EXCERPTED TEXT –
━━━

My question for the infanteers:  If the decision were made to engage the enemy without body armour (for example, as suggested above, responding to a mortar attack immediately with webbing, rifle and ammo), would there be any negative psychological effect?  I mean a greater perceived fear of injury without the armour, that could result in less effective action by the soldier?  Are our soldiers now so used to fighting with the armour that they would feel exposed without it?


----------



## George Wallace (18 Jul 2014)

Privateer said:
			
		

> My question for the infanteers:  If the decision were made to engage the enemy without body armour (for example, as suggested above, responding to a mortar attack immediately with webbing, rifle and ammo), would there be any negative psychological effect?  I mean a greater perceived fear of injury without the armour, that could result in less effective action by the soldier?  Are our soldiers now so used to fighting with the armour that they would feel exposed without it?

━━━

DATA LISTING –
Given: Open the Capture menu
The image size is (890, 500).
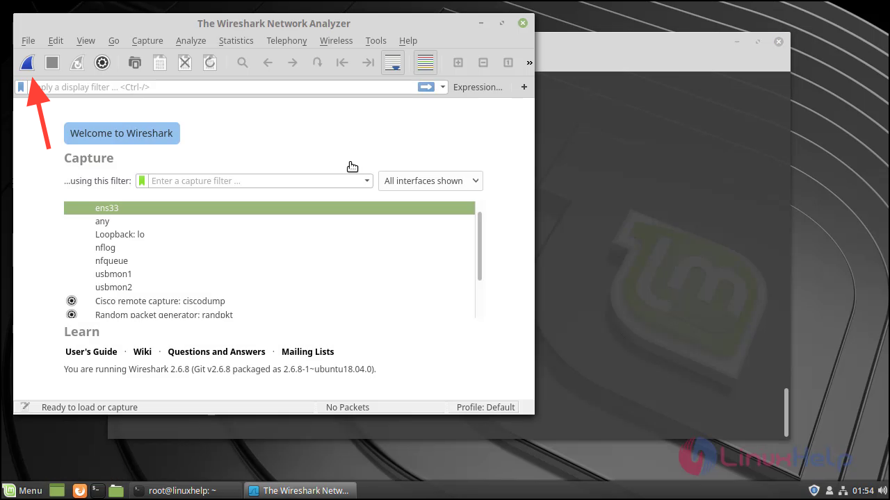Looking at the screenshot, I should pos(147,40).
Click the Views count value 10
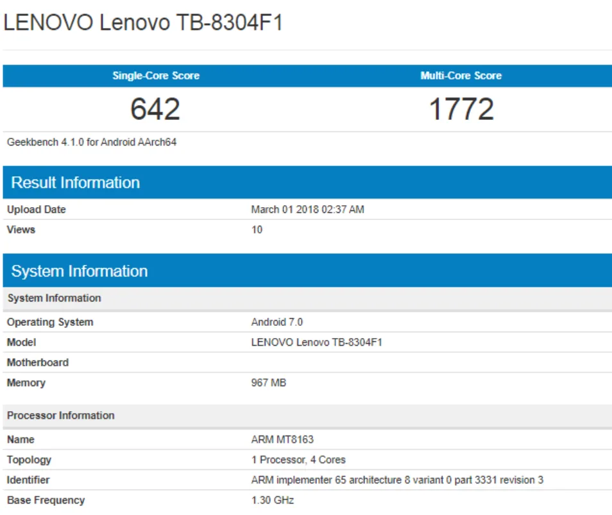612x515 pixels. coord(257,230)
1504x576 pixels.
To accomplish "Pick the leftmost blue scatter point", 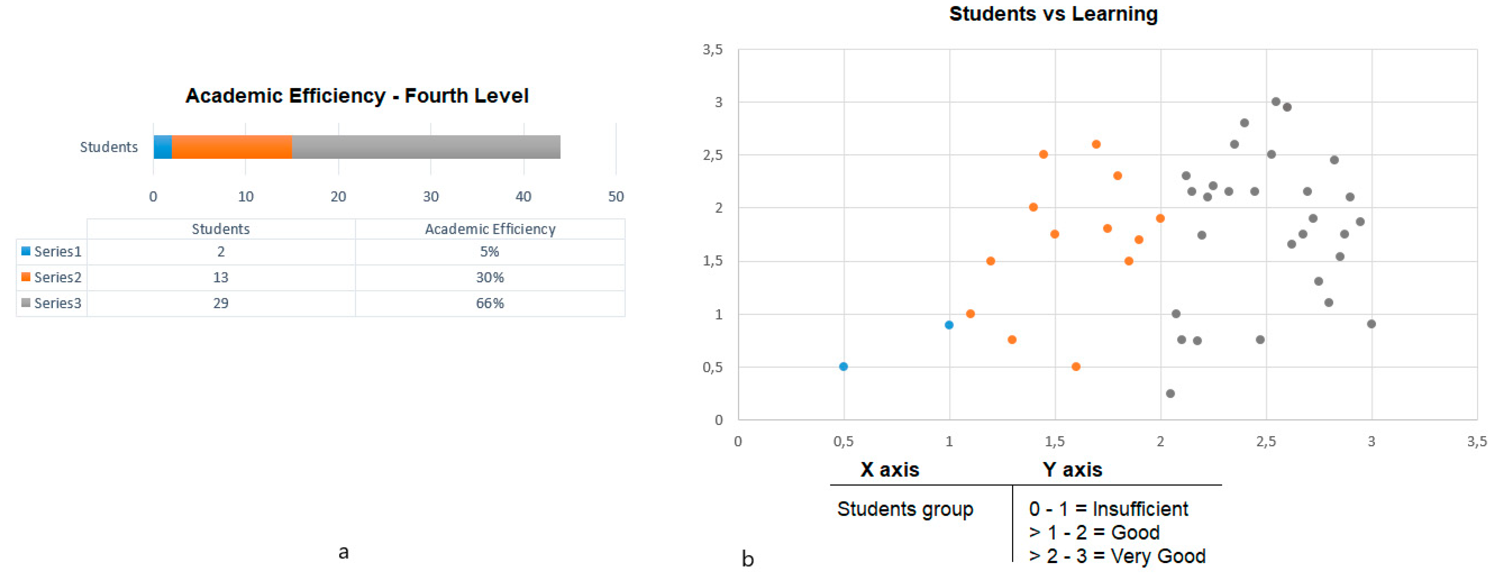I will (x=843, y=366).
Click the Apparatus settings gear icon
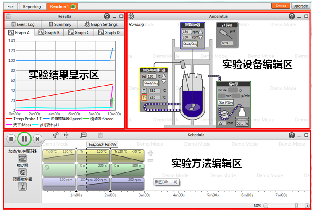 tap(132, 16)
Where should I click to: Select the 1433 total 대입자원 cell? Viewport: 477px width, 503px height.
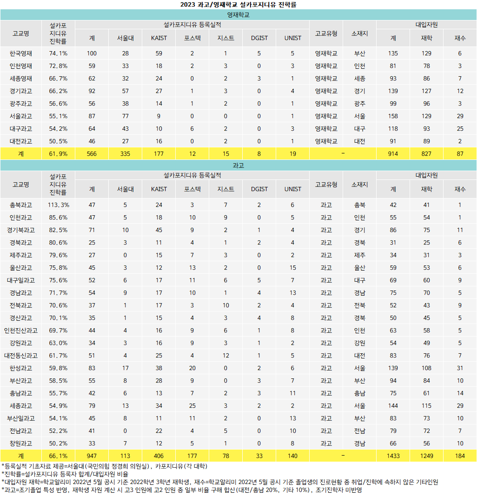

━━━

TASKS TO COMPLETE –
(A) In the forum excerpt on body armour, what would soldiers respond to a mortar attack with in the example given?
(B) Continue the forum excerpt on body armour from where it stops, starting after the quoted post.

ANSWERS IN ORDER –
(A) Webbing, rifle and ammo.

(B)
As a Tanker, armour does not make you invincible.  You still have to use cover that will protect you from enemy fire.  Being an Infantryman and being in a Tank are no different.  Either one would be foolish to sit in the open and think that their armour will protect them from all harm.  

If you have ever seen what bullets can go through, you will have to choose your cover well.


----------



## OldSolduer (18 Jul 2014)

Privateer said:
			
		

> My question for the infanteers:  If the decision were made to engage the enemy without body armour (for example, as suggested above, responding to a mortar attack immediately with webbing, rifle and ammo), would there be any negative psychological effect?  I mean a greater perceived fear of injury without the armour, that could result in less effective action by the soldier?  Are our soldiers now so used to fighting with the armour that they would feel exposed without it?



As a soldier who was trained in the 70s, body armor was not used. The only time we used the old frag vest was for grenade throwing in the open.....and come to think of it the first time I threw a grenade on a live fire range we didn't even have those.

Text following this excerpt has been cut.